▶ **What is asked**: Print everything in the data from the line that contains "The height and width of the screenshot is (460, 900)." down to the line that contains "click(x=467, y=284)", keeping both of those lines and changing nothing.

▶ **Records for this task**:
-----

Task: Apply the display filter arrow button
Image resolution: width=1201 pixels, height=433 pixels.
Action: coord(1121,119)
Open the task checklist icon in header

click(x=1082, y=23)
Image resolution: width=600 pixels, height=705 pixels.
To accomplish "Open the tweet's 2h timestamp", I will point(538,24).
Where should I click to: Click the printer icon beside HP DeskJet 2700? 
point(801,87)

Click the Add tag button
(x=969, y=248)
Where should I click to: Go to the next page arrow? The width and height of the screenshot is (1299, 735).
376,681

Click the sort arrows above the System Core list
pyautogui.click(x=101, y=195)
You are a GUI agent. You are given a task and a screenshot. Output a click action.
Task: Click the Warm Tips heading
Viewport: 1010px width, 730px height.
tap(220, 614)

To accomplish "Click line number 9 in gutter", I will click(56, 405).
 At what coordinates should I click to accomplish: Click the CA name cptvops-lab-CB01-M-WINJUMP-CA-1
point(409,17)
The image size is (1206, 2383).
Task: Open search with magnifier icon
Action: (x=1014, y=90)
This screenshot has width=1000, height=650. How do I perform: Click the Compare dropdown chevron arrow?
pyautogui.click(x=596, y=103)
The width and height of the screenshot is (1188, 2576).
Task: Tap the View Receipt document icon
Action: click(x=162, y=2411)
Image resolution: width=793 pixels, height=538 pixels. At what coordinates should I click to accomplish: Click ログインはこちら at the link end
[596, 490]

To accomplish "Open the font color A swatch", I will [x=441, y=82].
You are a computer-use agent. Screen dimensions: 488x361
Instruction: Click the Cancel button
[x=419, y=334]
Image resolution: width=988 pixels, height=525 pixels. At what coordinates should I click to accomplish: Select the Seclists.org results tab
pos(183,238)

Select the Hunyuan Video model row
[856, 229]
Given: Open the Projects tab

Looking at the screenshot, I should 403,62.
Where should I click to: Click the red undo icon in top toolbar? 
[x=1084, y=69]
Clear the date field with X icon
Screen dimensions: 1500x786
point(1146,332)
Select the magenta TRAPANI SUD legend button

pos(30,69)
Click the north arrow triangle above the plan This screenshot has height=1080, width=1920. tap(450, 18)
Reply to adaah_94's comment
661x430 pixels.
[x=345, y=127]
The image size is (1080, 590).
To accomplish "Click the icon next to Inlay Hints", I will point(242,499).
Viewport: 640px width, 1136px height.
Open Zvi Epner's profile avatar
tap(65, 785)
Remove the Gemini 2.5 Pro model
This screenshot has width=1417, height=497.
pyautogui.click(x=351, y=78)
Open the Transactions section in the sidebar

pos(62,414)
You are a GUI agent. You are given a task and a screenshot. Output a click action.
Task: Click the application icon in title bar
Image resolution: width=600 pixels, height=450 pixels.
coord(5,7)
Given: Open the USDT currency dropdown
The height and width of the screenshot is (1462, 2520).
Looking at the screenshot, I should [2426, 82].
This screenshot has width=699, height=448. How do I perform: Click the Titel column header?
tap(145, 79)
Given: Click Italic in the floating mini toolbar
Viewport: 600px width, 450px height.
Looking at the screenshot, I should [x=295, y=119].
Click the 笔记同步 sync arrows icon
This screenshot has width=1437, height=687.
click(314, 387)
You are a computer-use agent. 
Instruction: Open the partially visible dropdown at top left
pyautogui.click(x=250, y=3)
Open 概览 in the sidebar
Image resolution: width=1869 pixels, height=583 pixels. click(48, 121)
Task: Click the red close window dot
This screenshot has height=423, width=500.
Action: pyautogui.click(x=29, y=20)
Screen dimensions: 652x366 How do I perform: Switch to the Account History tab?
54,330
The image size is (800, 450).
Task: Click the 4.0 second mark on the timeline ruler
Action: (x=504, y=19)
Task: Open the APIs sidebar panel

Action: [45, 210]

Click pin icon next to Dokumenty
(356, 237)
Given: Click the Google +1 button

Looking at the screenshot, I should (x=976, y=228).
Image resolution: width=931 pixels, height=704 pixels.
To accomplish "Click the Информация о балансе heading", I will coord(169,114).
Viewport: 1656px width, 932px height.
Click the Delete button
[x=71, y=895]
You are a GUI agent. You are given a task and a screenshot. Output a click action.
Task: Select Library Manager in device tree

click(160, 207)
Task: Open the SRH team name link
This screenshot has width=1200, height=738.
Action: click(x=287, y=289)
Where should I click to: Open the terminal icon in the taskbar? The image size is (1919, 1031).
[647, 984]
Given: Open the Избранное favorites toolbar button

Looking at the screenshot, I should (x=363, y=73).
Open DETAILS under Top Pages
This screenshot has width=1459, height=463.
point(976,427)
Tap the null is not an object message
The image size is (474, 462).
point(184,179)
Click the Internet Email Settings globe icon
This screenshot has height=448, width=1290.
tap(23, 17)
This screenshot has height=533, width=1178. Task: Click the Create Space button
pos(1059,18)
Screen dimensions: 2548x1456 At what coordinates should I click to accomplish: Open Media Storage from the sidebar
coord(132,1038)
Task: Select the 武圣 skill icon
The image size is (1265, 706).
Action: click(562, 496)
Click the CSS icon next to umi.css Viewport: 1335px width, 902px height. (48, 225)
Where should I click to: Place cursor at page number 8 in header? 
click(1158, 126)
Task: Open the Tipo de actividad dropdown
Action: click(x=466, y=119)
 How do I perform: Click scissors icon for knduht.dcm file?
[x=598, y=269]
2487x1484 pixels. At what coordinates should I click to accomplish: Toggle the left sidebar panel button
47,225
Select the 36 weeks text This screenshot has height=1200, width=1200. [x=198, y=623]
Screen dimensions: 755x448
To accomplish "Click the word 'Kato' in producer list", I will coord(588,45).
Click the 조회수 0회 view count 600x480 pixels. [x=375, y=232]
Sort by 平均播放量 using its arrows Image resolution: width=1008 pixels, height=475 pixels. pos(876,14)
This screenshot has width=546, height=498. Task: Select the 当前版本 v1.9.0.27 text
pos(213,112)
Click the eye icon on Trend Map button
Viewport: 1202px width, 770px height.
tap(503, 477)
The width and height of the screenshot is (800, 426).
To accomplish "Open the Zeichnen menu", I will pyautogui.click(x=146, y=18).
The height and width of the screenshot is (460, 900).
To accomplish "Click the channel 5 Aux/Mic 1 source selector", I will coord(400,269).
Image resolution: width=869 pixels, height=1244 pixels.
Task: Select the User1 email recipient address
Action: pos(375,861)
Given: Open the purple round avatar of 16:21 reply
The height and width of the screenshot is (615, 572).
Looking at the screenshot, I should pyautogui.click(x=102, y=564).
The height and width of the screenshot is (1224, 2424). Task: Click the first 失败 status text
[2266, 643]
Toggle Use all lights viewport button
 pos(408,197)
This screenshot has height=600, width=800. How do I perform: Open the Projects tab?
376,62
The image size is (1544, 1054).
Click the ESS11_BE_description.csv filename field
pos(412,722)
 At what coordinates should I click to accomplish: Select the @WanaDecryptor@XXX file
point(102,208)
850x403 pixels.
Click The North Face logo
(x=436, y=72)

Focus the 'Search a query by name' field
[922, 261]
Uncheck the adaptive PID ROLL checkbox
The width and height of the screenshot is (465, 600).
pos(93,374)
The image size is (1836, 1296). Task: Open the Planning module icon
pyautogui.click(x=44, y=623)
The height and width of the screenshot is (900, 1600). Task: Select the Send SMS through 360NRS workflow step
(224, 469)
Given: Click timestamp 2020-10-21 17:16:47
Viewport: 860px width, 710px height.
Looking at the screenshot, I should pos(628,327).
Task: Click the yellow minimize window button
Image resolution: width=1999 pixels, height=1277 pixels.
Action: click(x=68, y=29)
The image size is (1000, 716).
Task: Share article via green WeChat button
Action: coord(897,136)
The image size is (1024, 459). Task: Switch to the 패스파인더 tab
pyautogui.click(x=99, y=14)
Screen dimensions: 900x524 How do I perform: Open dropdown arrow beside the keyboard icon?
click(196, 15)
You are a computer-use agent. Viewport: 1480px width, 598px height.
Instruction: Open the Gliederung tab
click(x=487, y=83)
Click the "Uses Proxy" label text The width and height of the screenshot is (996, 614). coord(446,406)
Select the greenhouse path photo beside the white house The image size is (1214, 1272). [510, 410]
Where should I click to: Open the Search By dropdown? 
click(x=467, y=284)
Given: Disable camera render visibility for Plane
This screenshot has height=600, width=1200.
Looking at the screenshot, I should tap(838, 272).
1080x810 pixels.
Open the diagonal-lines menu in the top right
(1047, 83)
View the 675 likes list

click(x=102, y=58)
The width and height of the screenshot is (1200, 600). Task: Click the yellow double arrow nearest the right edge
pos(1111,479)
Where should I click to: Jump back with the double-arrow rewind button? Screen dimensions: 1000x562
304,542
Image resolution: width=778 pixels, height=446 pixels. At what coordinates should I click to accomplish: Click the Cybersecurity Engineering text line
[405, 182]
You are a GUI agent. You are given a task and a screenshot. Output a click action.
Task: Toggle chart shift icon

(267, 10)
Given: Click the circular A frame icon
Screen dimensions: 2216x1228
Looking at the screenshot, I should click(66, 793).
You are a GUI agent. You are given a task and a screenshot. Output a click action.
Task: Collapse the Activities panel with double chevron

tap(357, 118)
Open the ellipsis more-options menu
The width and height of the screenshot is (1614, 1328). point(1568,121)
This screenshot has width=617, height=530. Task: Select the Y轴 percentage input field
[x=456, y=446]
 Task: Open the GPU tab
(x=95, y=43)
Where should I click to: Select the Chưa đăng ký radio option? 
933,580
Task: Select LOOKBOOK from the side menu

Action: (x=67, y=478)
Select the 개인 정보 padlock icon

-----

▶ **Written reply**:
The height and width of the screenshot is (460, 900).
To accomplish "Click the channel 5 Aux/Mic 1 source selector", I will coord(400,269).
Image resolution: width=869 pixels, height=1244 pixels.
Task: Select the User1 email recipient address
Action: pos(375,861)
Given: Open the purple round avatar of 16:21 reply
The height and width of the screenshot is (615, 572).
Looking at the screenshot, I should pyautogui.click(x=102, y=564).
The height and width of the screenshot is (1224, 2424). Task: Click the first 失败 status text
[2266, 643]
Toggle Use all lights viewport button
 pos(408,197)
This screenshot has height=600, width=800. How do I perform: Open the Projects tab?
376,62
The image size is (1544, 1054).
Click the ESS11_BE_description.csv filename field
pos(412,722)
 At what coordinates should I click to accomplish: Select the @WanaDecryptor@XXX file
point(102,208)
850x403 pixels.
Click The North Face logo
(x=436, y=72)

Focus the 'Search a query by name' field
[922, 261]
Uncheck the adaptive PID ROLL checkbox
The width and height of the screenshot is (465, 600).
pos(93,374)
The image size is (1836, 1296). Task: Open the Planning module icon
pyautogui.click(x=44, y=623)
The height and width of the screenshot is (900, 1600). Task: Select the Send SMS through 360NRS workflow step
(224, 469)
Given: Click timestamp 2020-10-21 17:16:47
Viewport: 860px width, 710px height.
Looking at the screenshot, I should pos(628,327).
Task: Click the yellow minimize window button
Image resolution: width=1999 pixels, height=1277 pixels.
Action: click(x=68, y=29)
The image size is (1000, 716).
Task: Share article via green WeChat button
Action: coord(897,136)
The image size is (1024, 459). Task: Switch to the 패스파인더 tab
pyautogui.click(x=99, y=14)
Screen dimensions: 900x524 How do I perform: Open dropdown arrow beside the keyboard icon?
click(196, 15)
You are a computer-use agent. Viewport: 1480px width, 598px height.
Instruction: Open the Gliederung tab
click(x=487, y=83)
Click the "Uses Proxy" label text The width and height of the screenshot is (996, 614). coord(446,406)
Select the greenhouse path photo beside the white house The image size is (1214, 1272). [510, 410]
Where should I click to: Open the Search By dropdown? 
click(x=467, y=284)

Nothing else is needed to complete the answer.